T-Mobile accidentally exposed private customer data to hackers
Hackers discovered a flaw on the T-Mobile website that let them hijack customers’ personal information simply by plugging in phone numbers, according to Motherboard.
Last week, security researcher Karan Saini, of the security information site Secure7, found the vulnerability and informed T-Mobile of the glitch. T-mobile removed the flaw and offered Saini $1,000 as part of the company’s Bug Bounty program.
In an online chat, Saini told Motherboard that a hacker exploiting this flaw could have easily collected the data from millions of people.
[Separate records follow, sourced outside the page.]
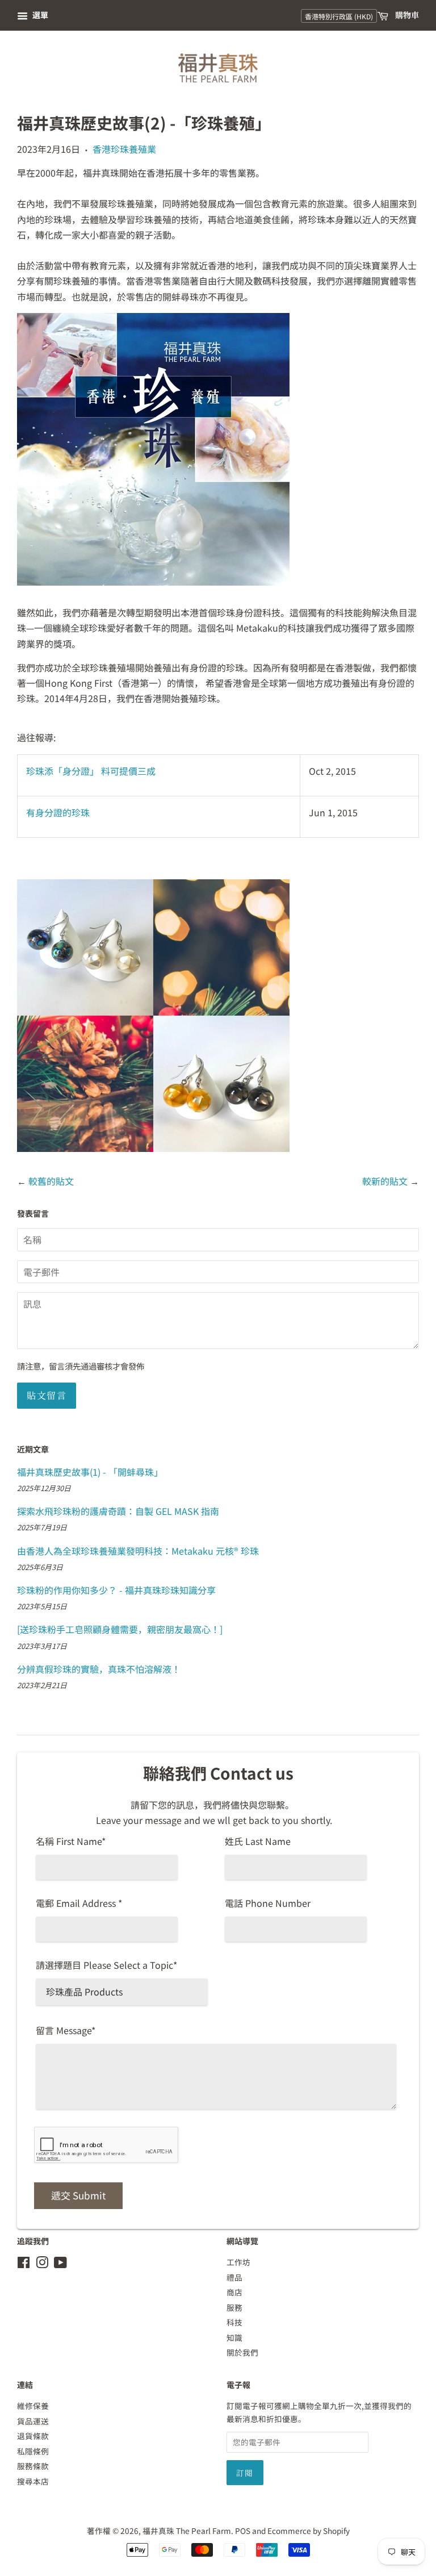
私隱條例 (33, 2451)
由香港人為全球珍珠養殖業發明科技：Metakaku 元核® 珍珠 (138, 1551)
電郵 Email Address (79, 1903)
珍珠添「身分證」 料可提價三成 (91, 771)
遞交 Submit (78, 2195)
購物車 (406, 14)
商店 (234, 2292)
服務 (234, 2307)
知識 (234, 2337)
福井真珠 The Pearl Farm (186, 2530)
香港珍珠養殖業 (124, 149)
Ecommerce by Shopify (308, 2530)
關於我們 (242, 2352)
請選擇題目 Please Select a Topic (106, 1965)
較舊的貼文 (51, 1181)
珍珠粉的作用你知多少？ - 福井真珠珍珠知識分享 (116, 1590)
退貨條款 (33, 2435)
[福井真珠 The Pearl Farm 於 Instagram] (42, 2264)
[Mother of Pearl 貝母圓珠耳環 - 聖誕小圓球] (153, 1148)
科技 (234, 2322)
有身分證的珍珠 (58, 812)
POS (242, 2530)
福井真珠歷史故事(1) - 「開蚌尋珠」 (90, 1472)
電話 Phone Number (268, 1903)
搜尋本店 (33, 2481)
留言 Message (65, 2030)
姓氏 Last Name (258, 1841)
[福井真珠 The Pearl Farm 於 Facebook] (23, 2264)
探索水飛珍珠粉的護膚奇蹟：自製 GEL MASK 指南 (118, 1511)
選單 (39, 14)
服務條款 (33, 2465)
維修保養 (33, 2405)
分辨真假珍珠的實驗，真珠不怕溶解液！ (99, 1669)
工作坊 (238, 2262)
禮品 (234, 2277)
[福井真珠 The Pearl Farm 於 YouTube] (60, 2264)
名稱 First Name (71, 1841)
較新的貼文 (385, 1181)
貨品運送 (33, 2421)
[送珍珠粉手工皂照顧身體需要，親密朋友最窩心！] (120, 1629)
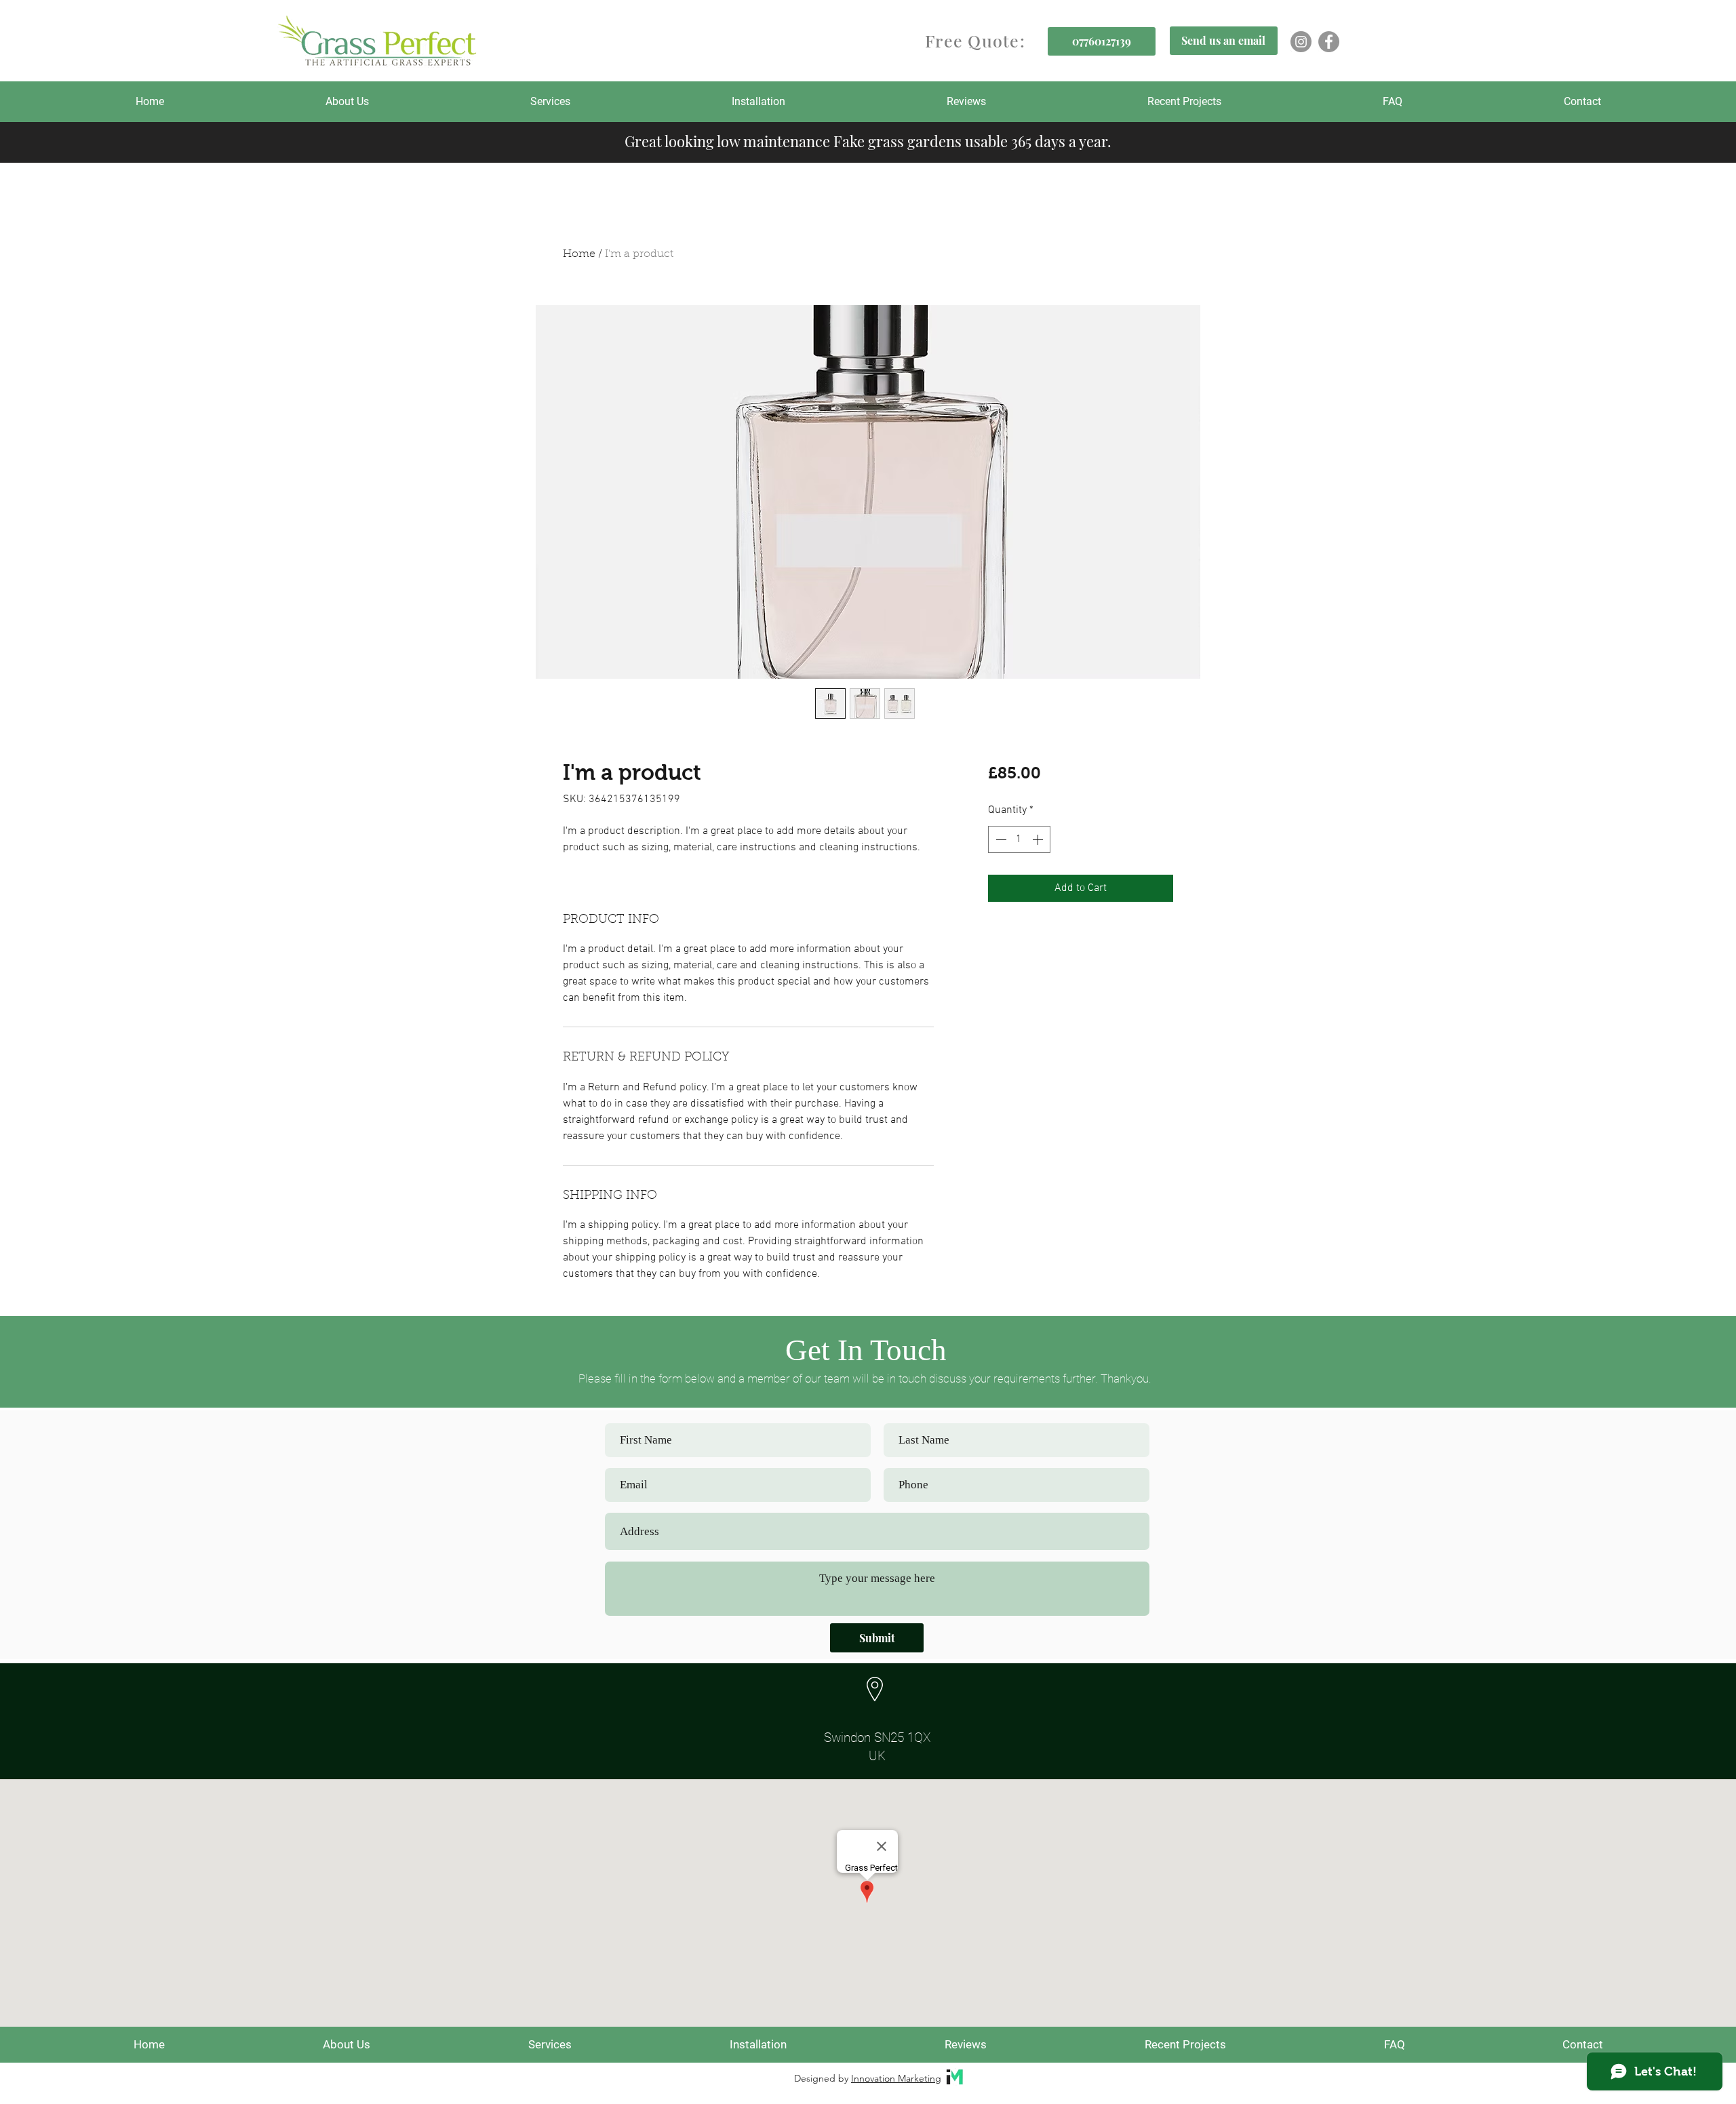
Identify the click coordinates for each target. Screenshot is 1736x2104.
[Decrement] (999, 839)
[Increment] (1038, 839)
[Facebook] (1328, 41)
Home (579, 254)
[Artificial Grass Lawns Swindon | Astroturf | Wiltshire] (1300, 41)
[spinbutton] (1019, 839)
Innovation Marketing (896, 2078)
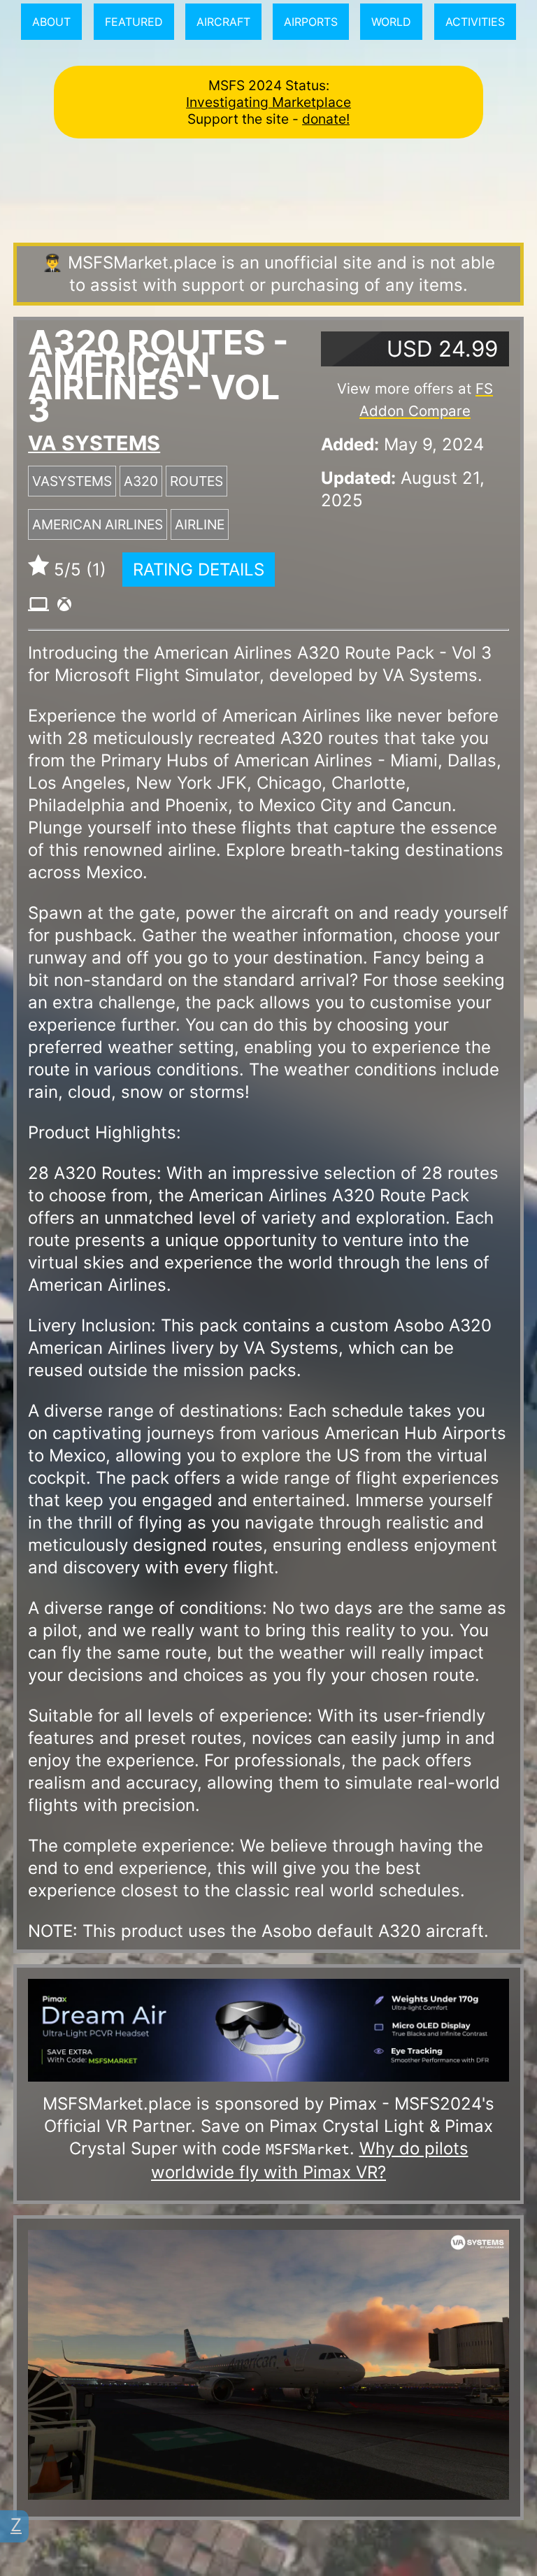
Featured (134, 22)
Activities (475, 22)
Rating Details (198, 569)
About (51, 22)
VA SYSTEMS (94, 443)
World (391, 22)
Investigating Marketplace (268, 102)
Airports (311, 22)
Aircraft (223, 22)
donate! (326, 118)
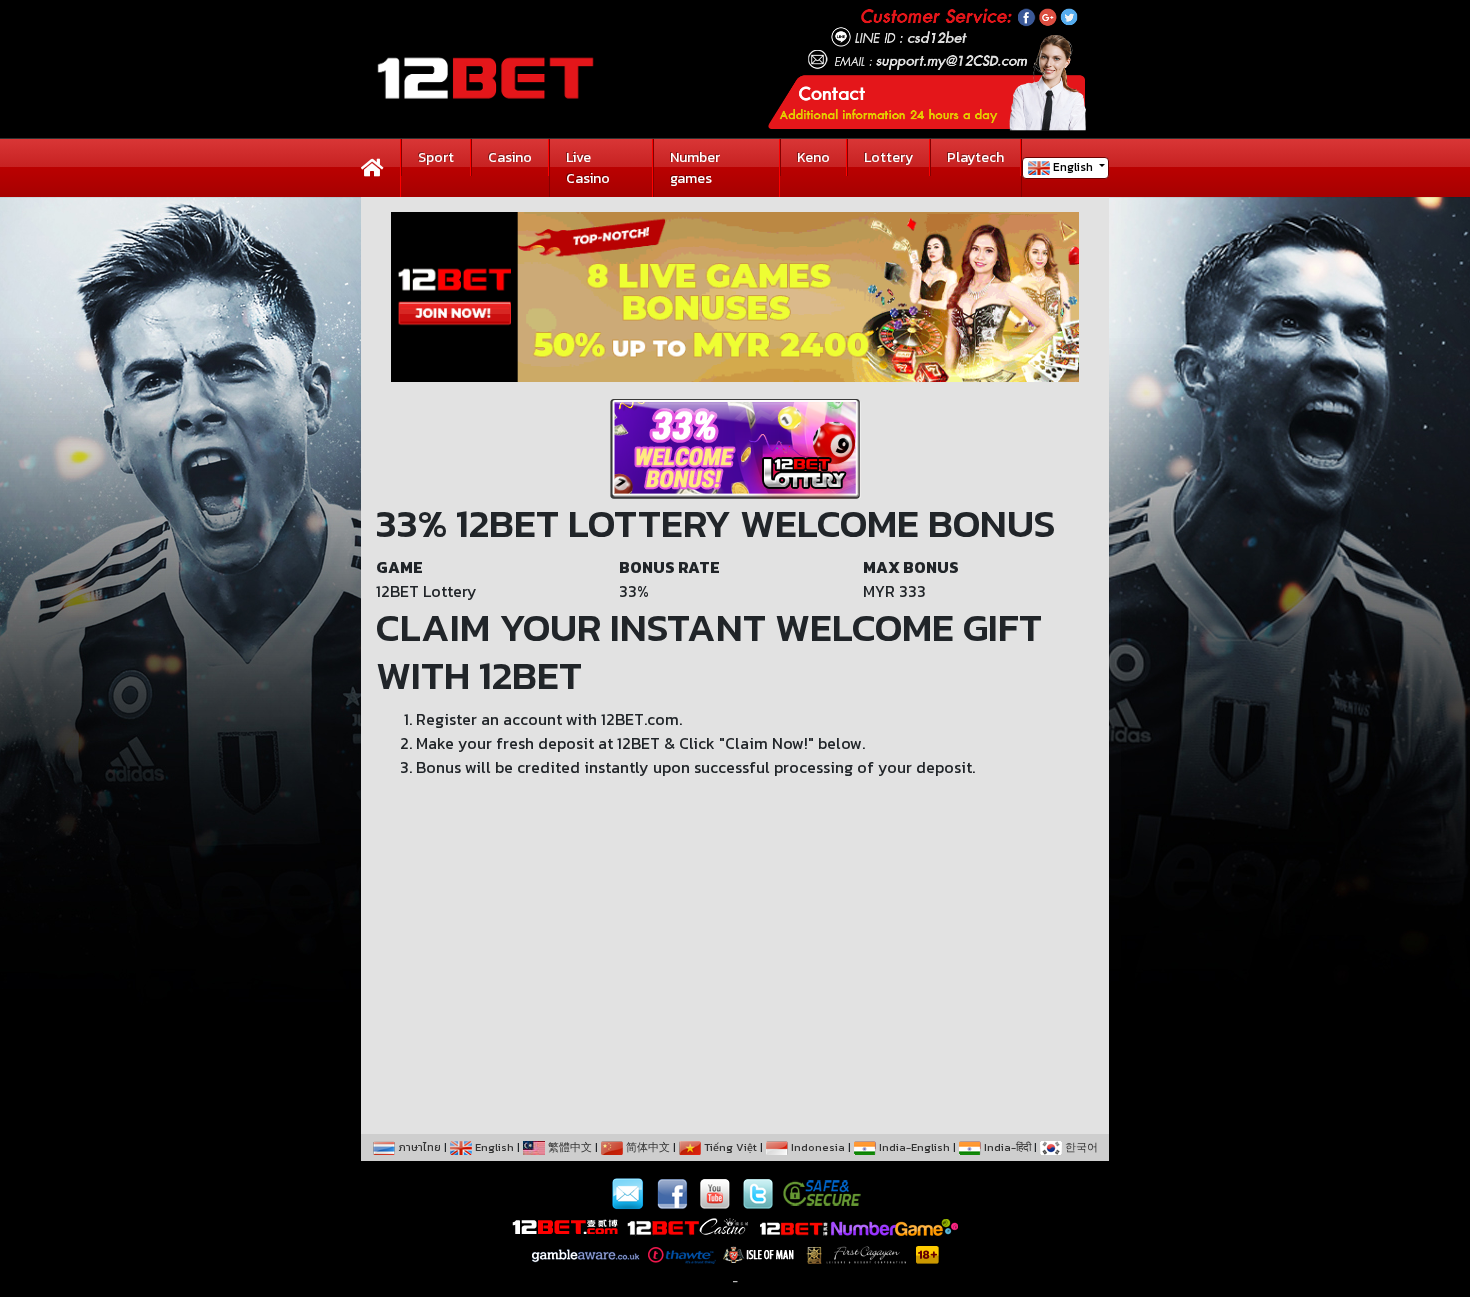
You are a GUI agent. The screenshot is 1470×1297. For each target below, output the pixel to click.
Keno (813, 157)
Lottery (888, 157)
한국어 (1080, 1147)
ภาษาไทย (418, 1147)
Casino (510, 157)
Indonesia (816, 1147)
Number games (695, 168)
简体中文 (646, 1147)
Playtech (975, 157)
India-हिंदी (1006, 1147)
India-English (913, 1147)
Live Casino (588, 168)
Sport (436, 157)
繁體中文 (568, 1147)
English (1073, 167)
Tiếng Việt (729, 1147)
“T-Mobile has 76 million customers, and an attacker could have ran a script to scrape the data (email, name, billing account number, IMSI number, other numbers under the same account which are usually family members) from all 76 million of these customers to create a searchable database with accurate and up-to-date information of all users,” said Saini.
T-Mobile contends that a widespread breech of its customers’ personal and phone information did not occur, telling Motherboard that “There is no indication that it was shared more broadly.”
Yesterday, however, an anonymous hacker informed Motherboard that hackers had been exploiting the T-Mobile glitch for quite some time. Unsettlingly, this anonymous source sent a Motherboard reporter a screenshot the reporter’s own account data, supposedly accessed from the site’s security flaw.
Mashable has reached out to T-Mobile for comment about this breech, and will update the story if we hear back.